(Records from a data collection)
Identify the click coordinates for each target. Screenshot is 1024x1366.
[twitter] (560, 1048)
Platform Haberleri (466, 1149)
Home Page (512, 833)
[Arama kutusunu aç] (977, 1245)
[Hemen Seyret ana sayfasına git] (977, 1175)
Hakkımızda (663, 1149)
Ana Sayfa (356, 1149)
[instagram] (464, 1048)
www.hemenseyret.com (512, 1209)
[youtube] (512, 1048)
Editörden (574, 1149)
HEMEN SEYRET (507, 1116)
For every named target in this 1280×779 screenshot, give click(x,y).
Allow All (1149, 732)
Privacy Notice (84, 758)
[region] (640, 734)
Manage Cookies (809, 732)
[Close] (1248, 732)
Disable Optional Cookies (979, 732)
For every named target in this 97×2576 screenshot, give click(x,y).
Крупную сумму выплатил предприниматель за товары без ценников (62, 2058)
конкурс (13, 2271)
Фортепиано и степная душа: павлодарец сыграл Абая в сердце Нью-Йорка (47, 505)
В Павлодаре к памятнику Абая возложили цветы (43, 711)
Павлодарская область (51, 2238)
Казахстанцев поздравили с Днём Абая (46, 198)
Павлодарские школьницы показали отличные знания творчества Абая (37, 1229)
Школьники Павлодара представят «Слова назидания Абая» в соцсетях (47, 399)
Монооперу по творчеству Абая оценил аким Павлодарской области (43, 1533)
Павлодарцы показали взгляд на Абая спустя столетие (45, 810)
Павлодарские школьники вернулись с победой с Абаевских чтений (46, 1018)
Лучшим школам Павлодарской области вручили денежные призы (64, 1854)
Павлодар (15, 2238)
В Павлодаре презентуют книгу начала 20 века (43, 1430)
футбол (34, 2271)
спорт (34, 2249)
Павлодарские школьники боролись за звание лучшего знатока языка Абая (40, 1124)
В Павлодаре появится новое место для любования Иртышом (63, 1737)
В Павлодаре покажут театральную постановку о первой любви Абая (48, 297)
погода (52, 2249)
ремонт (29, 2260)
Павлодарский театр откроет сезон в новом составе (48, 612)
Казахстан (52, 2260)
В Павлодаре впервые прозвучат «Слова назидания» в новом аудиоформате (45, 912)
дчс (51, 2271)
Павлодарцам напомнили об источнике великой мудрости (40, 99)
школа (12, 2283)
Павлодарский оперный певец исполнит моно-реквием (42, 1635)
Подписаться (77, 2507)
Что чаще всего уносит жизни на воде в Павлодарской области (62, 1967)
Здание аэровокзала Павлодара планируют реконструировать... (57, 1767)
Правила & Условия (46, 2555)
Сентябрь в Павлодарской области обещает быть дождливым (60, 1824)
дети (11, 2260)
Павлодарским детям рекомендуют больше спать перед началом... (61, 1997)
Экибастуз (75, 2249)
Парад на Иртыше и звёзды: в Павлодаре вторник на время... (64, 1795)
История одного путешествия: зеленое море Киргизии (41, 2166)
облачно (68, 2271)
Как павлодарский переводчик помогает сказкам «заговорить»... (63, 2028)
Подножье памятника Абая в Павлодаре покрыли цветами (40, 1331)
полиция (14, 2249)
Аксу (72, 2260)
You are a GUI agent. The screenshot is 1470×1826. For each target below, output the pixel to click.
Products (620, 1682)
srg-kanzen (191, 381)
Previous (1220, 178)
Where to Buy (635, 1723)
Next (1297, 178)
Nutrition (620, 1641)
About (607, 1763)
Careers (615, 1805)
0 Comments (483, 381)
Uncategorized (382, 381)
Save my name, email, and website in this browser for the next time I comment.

» **Exercise instructions**: Start at the line with "About (607, 1763)" and stop at the end of the records. Write those lines out exactly and add nothing.

» **Answer to this task**:
About (607, 1763)
Careers (615, 1805)
0 Comments (483, 381)
Uncategorized (382, 381)
Save my name, email, and website in this browser for the next time I comment.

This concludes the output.